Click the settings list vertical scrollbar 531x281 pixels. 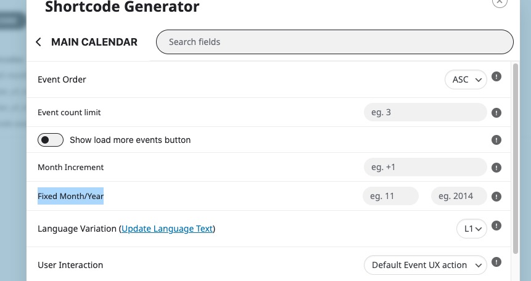point(516,158)
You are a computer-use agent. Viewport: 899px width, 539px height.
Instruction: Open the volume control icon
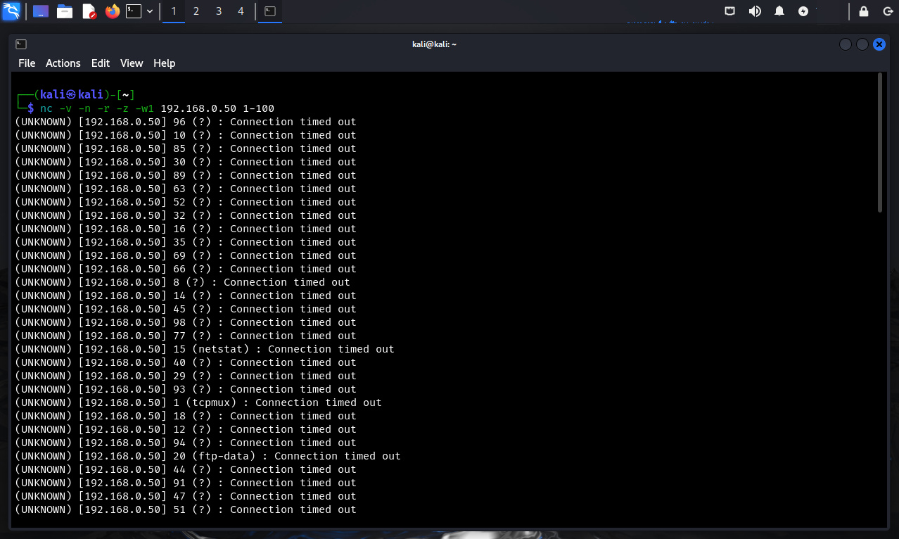(x=755, y=11)

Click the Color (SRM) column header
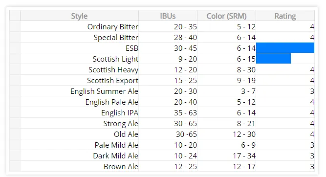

**Task statement**.
Extract exactly the lines above from the line containing "Instruction: Open the volume control icon" through the last one, both ends included, but not the pictures.

**Solution for this problem**.
Instruction: Open the volume control icon
(x=755, y=11)

Click the Color (SRM) column header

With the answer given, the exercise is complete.